Fears of a double dip recession in the United States were intensified today with the release of weak jobs numbers.
Total nonfarm payroll employment was 130.8 million in July, up by just 6,000, far less that was expected. In fact, total employment has been little changed since February. Also, aggregate weekly hours worked plunged 0.6% in July, in part because factories cut overtime hours. The unemployment rate remained at 5.9%.
“The downside risks to the U.S. economic outlook were raised a notch this morning with news that U.S. employment in the non-farm business sector barely rose in July,” says Bank of Montreal.
RBC Financial Group says that the weak hours worked results suggest that the labour market could remain in a holding pattern just a little longer.
“The July employment report shows that firms continue to cut costs — big time. This is good for profits and won’t last forever,” offers BMO Nesbitt Burns. “The puzzle is how retail sales will respond to all these layoffs, but auto sales numbers show that spending activity is holding up.”
Also, U.S. personal spending rose 0.5%, and incomes were up 0.6% in June. The strong income increase was the one bright spot that some economists saw in this morning’s data.
Nevertheless, some economists are lowering their outlook for U.S. GDP following the report. “Today’s data, alongside other disappointing figures released earlier in the week, suggest the economy has less momentum than we previously thought. As a result, we expect real GDP to increase a lesser 3%-3.5%, annualized, in the third quarter instead of 4.25%. In addition, we have pushed out the expected date of the Fed’s inaugural tightening to early next year from November,” says BMO.
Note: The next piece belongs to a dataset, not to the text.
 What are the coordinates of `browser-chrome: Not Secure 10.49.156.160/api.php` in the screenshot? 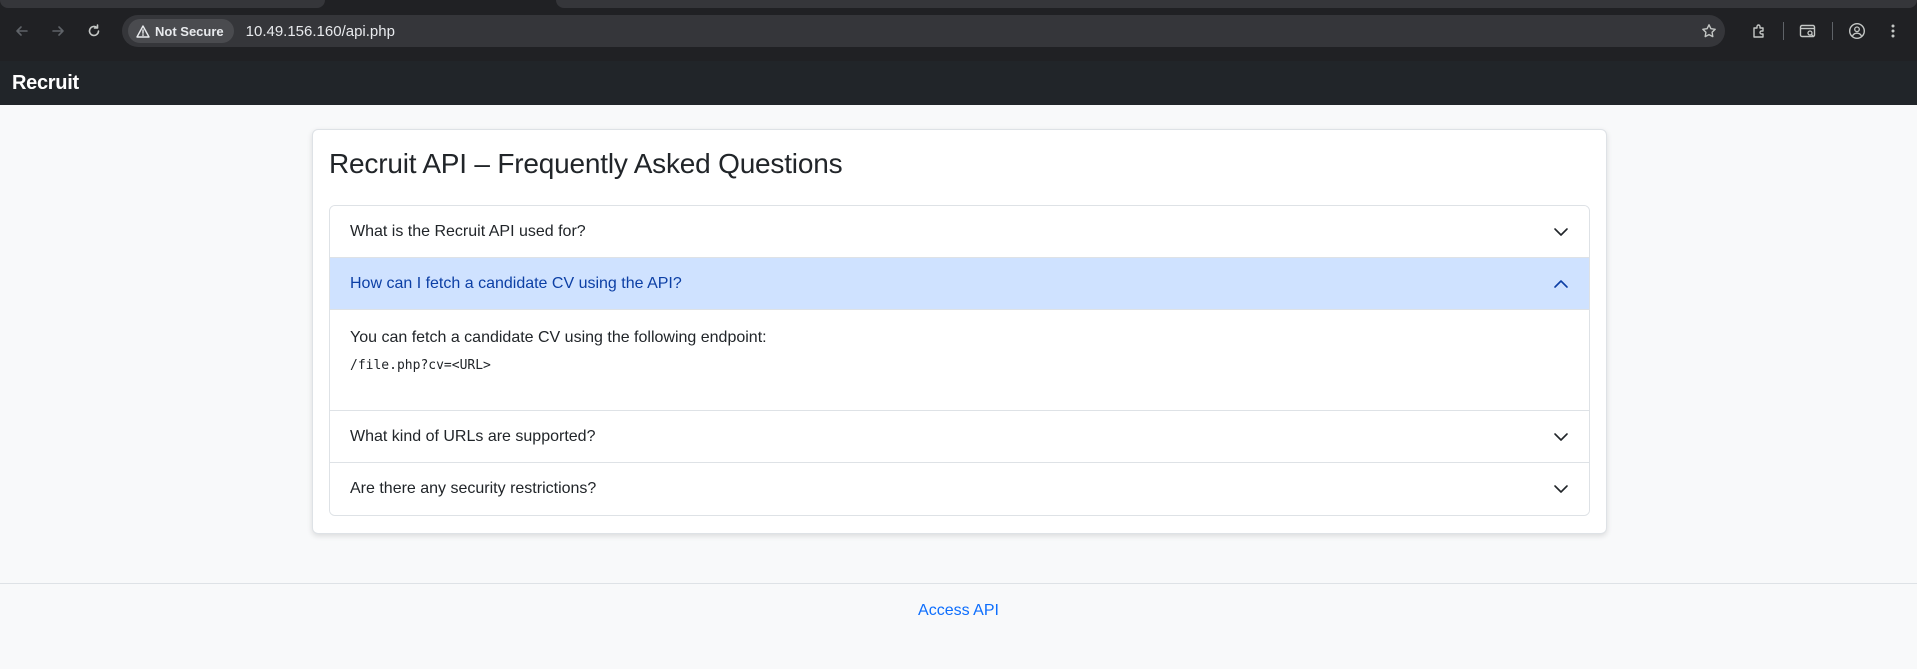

“Consumers appear to be rebuilding their balance sheets and in the process laying the foundation for a more solid recovery later this year. But for now, look for the U.S. Federal Reserve to give consumers and businesses all the help they can get and keep interest rates low and steady. We don’t expect any rate hikes until next year, but we don’t expect any rate cuts this year either,” says RBC. “A rate cut before year-end would only serve to rattle market confidence some more if pushed through by the Fed. A steady hand by the Fed looks like the most likely scenario as the U.S. economy gradually gathers strength.”